Reproduce verbatim everything in the records from the line containing "At what coordinates should I click to accomplish: Select" down to the line containing "click(218, 109)", including both of those lines.

################

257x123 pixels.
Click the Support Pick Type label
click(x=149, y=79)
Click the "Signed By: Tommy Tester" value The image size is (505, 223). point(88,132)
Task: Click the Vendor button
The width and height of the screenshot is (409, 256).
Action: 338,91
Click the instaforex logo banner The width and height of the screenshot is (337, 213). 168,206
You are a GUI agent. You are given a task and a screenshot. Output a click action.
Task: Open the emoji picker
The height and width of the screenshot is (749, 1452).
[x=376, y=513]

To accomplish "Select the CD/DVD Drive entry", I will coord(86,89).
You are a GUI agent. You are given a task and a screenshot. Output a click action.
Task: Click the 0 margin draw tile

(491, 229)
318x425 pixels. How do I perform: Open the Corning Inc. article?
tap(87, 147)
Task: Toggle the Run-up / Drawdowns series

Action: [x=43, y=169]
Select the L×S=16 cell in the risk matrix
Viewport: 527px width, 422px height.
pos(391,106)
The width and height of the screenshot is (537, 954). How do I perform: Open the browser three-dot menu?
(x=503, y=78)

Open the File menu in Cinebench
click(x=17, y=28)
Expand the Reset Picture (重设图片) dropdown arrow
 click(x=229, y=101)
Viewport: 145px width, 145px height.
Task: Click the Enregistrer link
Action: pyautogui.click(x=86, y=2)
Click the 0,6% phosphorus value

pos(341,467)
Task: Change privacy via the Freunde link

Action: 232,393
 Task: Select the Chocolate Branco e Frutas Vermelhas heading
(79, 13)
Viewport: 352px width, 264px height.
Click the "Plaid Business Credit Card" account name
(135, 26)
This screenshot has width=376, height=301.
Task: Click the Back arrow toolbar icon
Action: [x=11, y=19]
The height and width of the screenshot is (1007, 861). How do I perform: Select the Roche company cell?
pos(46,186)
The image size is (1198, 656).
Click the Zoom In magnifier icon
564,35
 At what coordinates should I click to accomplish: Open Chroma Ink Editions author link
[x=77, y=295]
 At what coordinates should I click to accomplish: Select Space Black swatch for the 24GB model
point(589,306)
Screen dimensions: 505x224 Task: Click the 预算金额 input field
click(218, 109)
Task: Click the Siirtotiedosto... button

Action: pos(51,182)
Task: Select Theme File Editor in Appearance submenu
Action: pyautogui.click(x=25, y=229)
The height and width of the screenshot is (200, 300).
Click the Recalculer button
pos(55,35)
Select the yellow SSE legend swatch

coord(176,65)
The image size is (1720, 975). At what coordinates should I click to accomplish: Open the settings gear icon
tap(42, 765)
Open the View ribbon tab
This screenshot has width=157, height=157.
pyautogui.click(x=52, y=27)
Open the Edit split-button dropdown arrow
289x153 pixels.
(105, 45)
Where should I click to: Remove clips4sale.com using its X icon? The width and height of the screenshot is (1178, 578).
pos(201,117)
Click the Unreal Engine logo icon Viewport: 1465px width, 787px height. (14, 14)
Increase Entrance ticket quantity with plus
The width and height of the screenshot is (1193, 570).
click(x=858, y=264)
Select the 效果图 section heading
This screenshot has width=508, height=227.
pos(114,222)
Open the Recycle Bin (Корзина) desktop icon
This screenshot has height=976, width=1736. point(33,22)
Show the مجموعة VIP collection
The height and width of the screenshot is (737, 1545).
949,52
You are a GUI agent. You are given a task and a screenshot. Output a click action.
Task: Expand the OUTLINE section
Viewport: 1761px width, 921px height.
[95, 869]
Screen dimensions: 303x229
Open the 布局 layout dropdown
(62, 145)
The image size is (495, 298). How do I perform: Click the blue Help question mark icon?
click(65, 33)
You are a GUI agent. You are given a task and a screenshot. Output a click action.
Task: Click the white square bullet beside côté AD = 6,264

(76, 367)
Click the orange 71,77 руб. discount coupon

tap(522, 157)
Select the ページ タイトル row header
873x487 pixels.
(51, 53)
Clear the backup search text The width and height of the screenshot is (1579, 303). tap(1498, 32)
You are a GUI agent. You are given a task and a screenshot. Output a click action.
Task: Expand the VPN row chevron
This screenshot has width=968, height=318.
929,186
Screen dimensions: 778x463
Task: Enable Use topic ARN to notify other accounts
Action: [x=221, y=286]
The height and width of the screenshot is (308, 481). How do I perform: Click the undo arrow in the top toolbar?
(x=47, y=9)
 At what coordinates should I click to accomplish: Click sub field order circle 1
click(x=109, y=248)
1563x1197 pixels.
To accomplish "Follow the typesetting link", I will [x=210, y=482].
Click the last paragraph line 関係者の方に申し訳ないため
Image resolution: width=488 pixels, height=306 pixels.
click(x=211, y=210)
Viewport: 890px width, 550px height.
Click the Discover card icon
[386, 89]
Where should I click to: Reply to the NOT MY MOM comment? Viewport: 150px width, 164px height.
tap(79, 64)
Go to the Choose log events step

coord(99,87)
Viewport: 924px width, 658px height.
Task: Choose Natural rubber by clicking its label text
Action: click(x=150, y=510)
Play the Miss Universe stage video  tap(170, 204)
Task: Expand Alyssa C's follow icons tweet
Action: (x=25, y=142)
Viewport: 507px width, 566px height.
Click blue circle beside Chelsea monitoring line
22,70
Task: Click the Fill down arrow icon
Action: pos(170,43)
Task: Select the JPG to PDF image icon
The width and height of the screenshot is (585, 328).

################

_Exercise response_:
 At what coordinates should I click to accomplish: Select Space Black swatch for the 24GB model
point(589,306)
Screen dimensions: 505x224 Task: Click the 预算金额 input field
click(218, 109)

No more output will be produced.